En el texto sobre el fundamento bíblico de la oración de petición, reescribe en forma de lista el párrafo que empieza por "Desde el Antiguo Testamento" y conserva sus datos principales.

- [Texto para análisis]:
━━━━━━━━━━━━━━━━

Fundamento bíblico y experiencia eclesial
Desde el Antiguo Testamento, el pueblo de Dios ha experimentado que el Creador escucha las súplicas de sus hijos. Ana, estéril, clama a Dios y recibe a Samuel (1 Sam 1,11). Elías, tras años de sequía, ruega con insistencia y la lluvia vuelve a regar la tierra (1 Re 18,41-45). San Pablo exhorta a que “se eleven súplicas, oraciones e intercesiones” por todas las necesidades (1 Tim 2,1). Esta continuidad muestra que la oración de petición no es un resto arcaico, sino un modo esencial de vivir la relación con Dios: reconocerse dependiente de Él y esperar su intervención.

━━━━━━━━━━━━━━━━

- [Información]:
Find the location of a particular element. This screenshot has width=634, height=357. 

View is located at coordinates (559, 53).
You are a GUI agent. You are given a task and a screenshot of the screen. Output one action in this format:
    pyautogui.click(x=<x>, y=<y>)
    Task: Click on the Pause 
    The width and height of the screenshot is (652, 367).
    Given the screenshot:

━━━━━━━━━━━━━━━━

- [Respuesta escrita]:
- Desde el Antiguo Testamento, el pueblo de Dios ha experimentado que el Creador escucha las súplicas de sus hijos.
- Ana, estéril, clama a Dios y recibe a Samuel (1 Sam 1,11).
- Elías ruega con insistencia tras años de sequía, y vuelve la lluvia (1 Re 18,41-45).
- San Pablo exhorta a elevar súplicas, oraciones e intercesiones por todas las necesidades (1 Tim 2,1).
- Conclusión: la oración de petición no es un resto arcaico. Es un modo esencial de vivir la relación con Dios, que consiste en reconocerse dependiente de Él y esperar su intervención.